_Task description:_
Whenever the word "agent" turns up in a line of the data below, copy that line.

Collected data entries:
......

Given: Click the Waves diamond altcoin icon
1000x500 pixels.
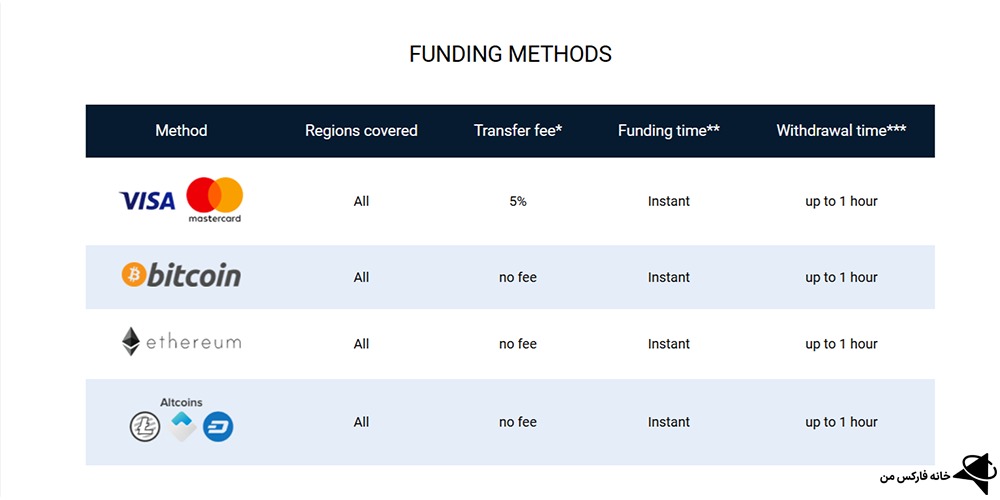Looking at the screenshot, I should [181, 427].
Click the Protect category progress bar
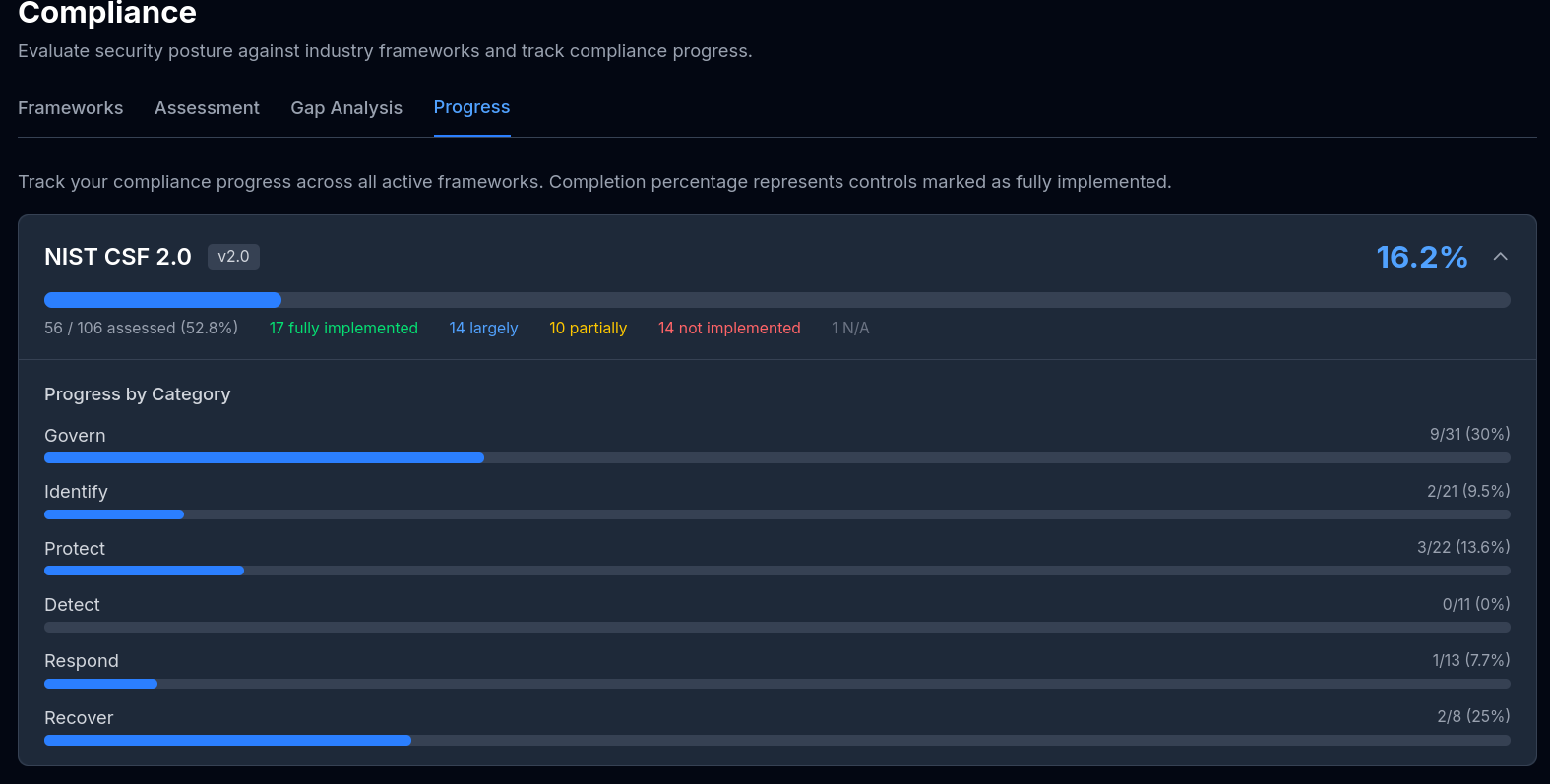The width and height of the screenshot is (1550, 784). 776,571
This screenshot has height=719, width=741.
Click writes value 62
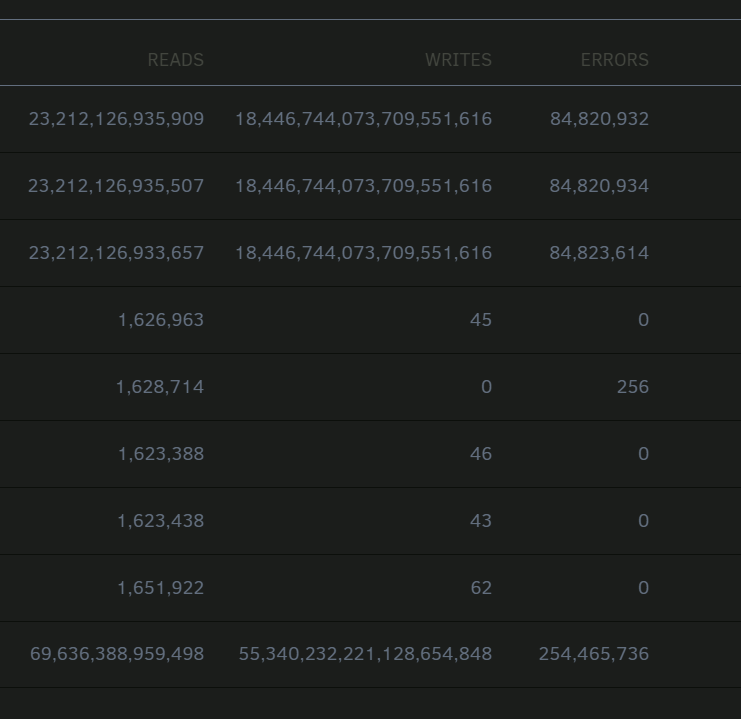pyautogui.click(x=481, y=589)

......

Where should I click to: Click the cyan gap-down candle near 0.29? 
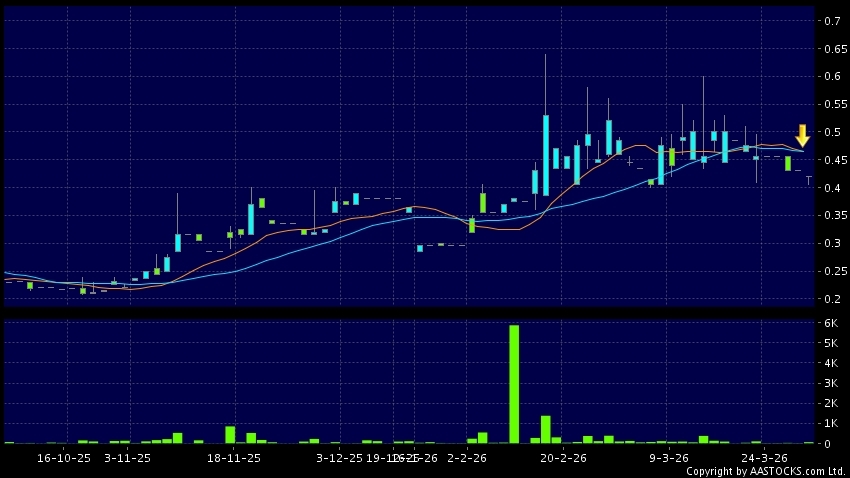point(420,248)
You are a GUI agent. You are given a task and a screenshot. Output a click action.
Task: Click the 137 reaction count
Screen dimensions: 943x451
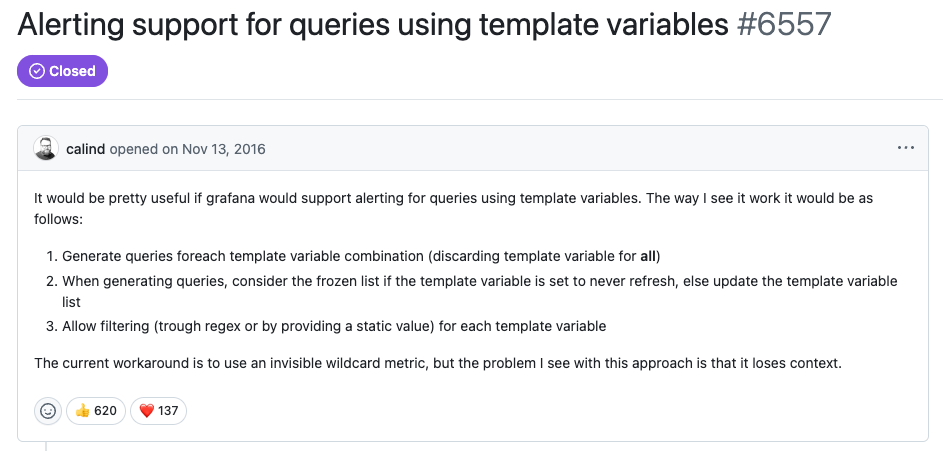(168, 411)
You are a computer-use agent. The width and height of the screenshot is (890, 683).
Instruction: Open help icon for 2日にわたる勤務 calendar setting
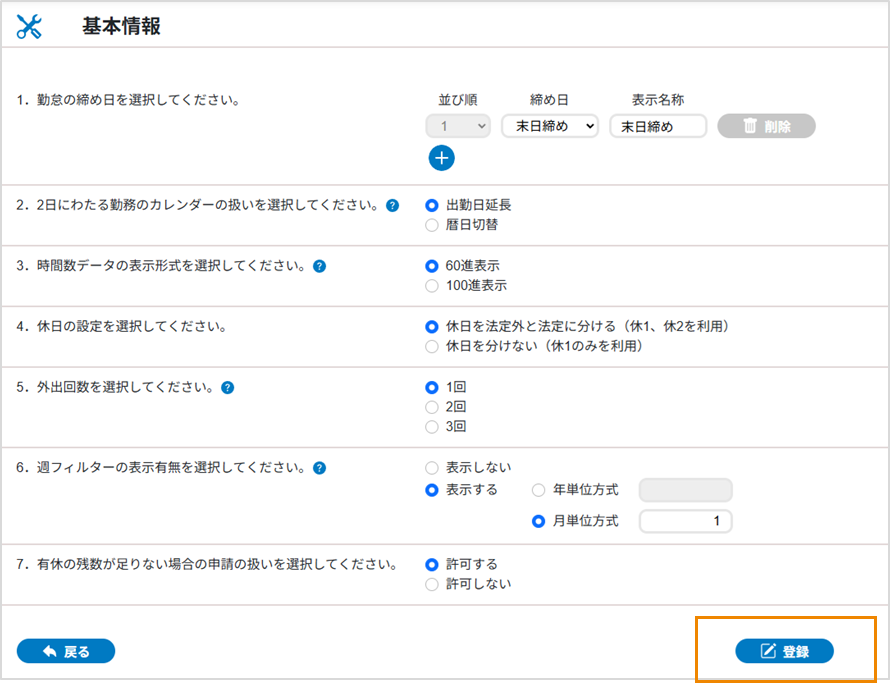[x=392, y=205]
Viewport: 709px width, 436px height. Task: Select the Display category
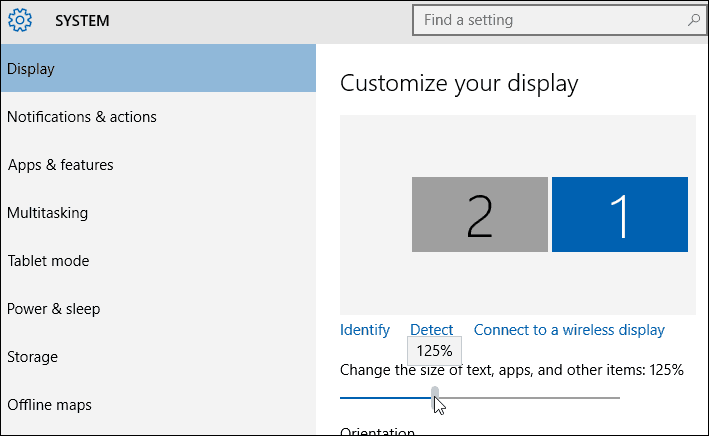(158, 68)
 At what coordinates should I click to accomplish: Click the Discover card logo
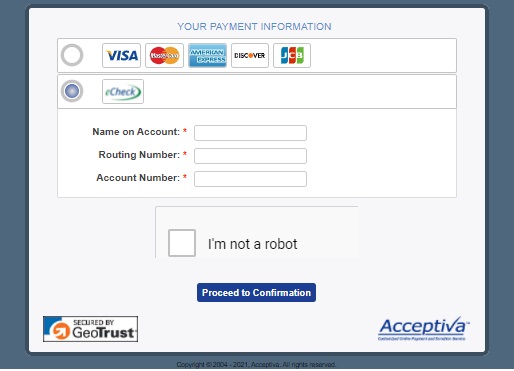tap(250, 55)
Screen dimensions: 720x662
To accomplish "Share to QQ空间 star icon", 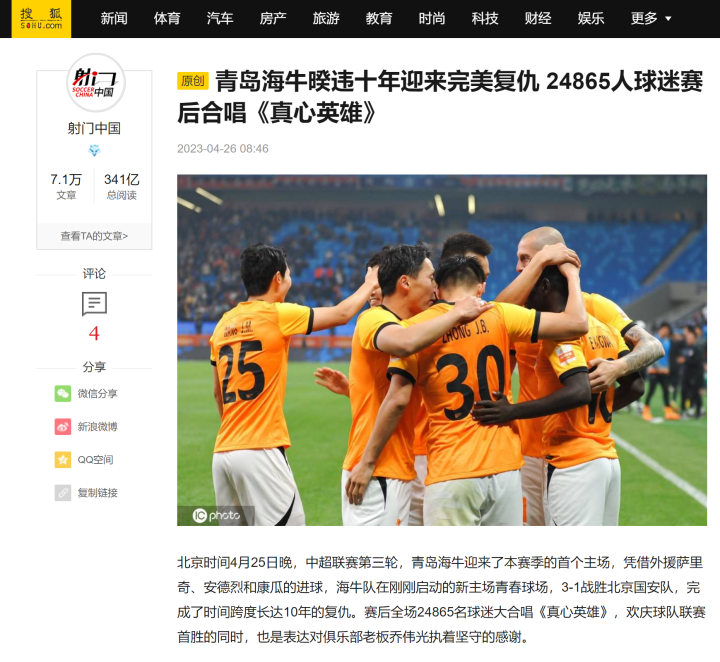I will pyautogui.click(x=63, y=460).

......

_Finished task:_
You are a GUI agent. You are given a task and a screenshot. Output a click action.
You are a computer-use agent. The width and height of the screenshot is (890, 683).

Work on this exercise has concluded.